Dallas Police tactical officers stand among a cloud of tear gas and smoke after they fired it at protesters during a march against police brutality on May 29. Shelby Tauber for The Texas Tribune

Dallas and North Texas residents called on the Dallas City Council to cut its police department’s budget, stop using tear gas on protestors, lift a citywide curfew and ask for Police Chief U. Renee Hall’s resignation at a specially called meeting Friday.

Those demands came during hours of public comments that follow days of protesting against police brutality and systemic racial inequalities during which Dallas police sparked criticism for their use of violence against demonstrators. While residents gave their names neither the city council speakers nor the livestream spelled them out.

This meeting comes on the heels of a tense Austin City Council meeting where residents called for similar action as their Dallas counterparts. Four Austin City Council members said they lost faith in Austin Police Chief Brian Manley after use of force on protesters in that city.

Within the last week, Dallas police fired tear gas at large crowds of protestors and local media reported officers shot rubber pellets, injuring both a bystander and protesters, including one man who lost his eye.

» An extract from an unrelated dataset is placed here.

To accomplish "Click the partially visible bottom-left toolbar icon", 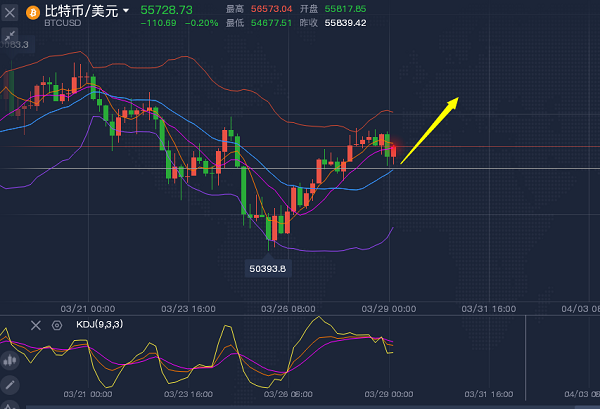I will point(10,404).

The police department is also facing backlash from protestors and the public for its handling of Monday night’s peaceful protest. A protestor who called into the meeting said while marching in the street police guided them onto the Margaret Hunt Hill Bridge, a signature structure that connects downtown to West Dallas. Officers in riot gear blocked off both ends of the bridge with a SWAT truck, shuttles and squad cars — giving protestors no way to exit, according to The Dallas Morning News. This crowd control technique is known as kettling.

More than 600 protestors were charged and arrested. But after initially defending the mass arrests, Hall announced Thursday night that she wouldn’t charge the 674 protestors detained during Monday night’s peaceful protest, The News reported.

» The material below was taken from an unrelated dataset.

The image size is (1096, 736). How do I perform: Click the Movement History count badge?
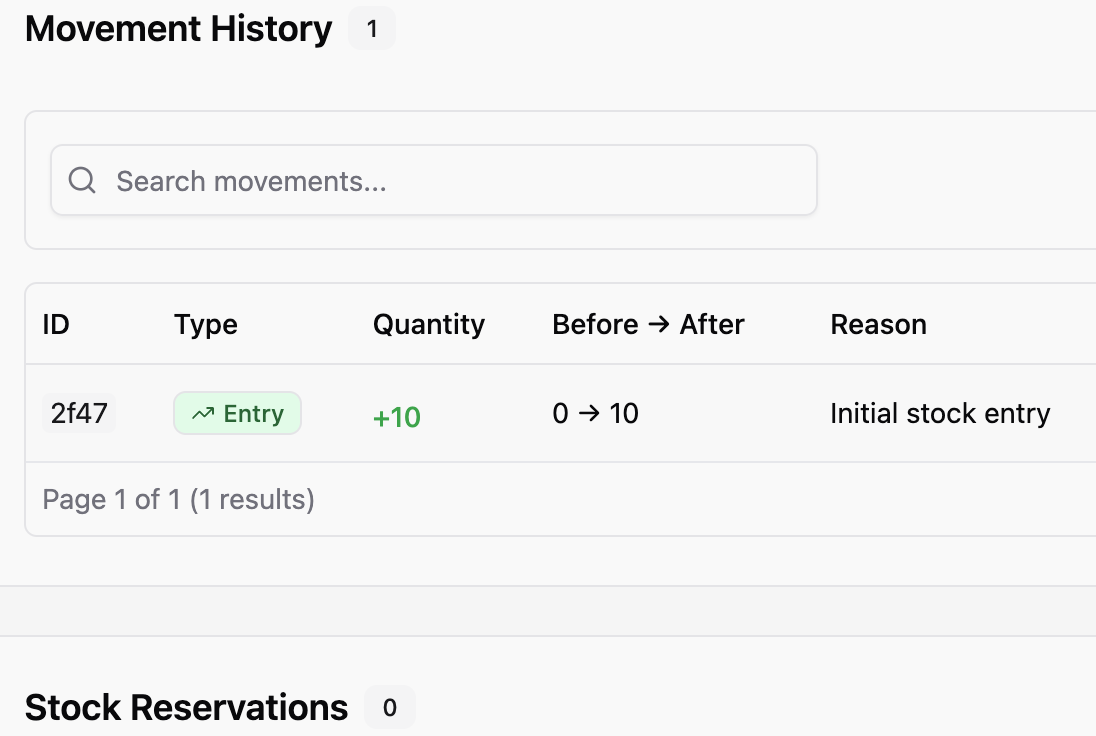(372, 29)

“The mayor and council have a binary choice: You either hold DPD accountable right now or you endorse what happened on that bridge,” said one resident during Friday’s city council meeting.

He called for Hall and a number of other members of the police department’s leadership to be fired this week.

“Either hold the police leadership accountable by firing people this week or you'll be held accountable a the polls,” the man said.

Hall also announced an order Thursday night that requires Dallas police to intervene when a fellow officer is using excessive force. On Friday, she joined a group of mostly black officers who marched or knelt in solidarity with protestors. But many people demanded more action from the mayor, police chief and city manager.

Kevin Felder, President of the Dallas NAACP and a former city council member, said Dallas has a decades-long history of police brutality against black people.

Felder urged the council to enhance de-escalation training for police officers; create a watchlist of officers involved in shootings and abuse of authority; and require officers to live in the city they serve. He also joined a number of people nationwide who are calling for the elimination of qualified immunity — a law that protects officers from civil lawsuits unless plaintiffs can show an officer violated a clearly established law or civil right.

Echoing Felder’s concerns, a number of callers asked the council to stop accepting equipment from the U.S. military and National Guard that they say militarizes police. Many also asked that city officials reduce the police department’s funding and divert that money into youth programs and education initiatives.

Zandra Ellis, a counselor with counseling services nonprofit Foundation 45, likened the city government’s relationship with its residents to the cycles of an abusive relationship.

“The way that it goes is we go from tensions to outbursts to reconciliation and then we go into the honeymoon phase,” Ellis said. “I'm tired of the honeymoon phase, we need action because people are hurting.”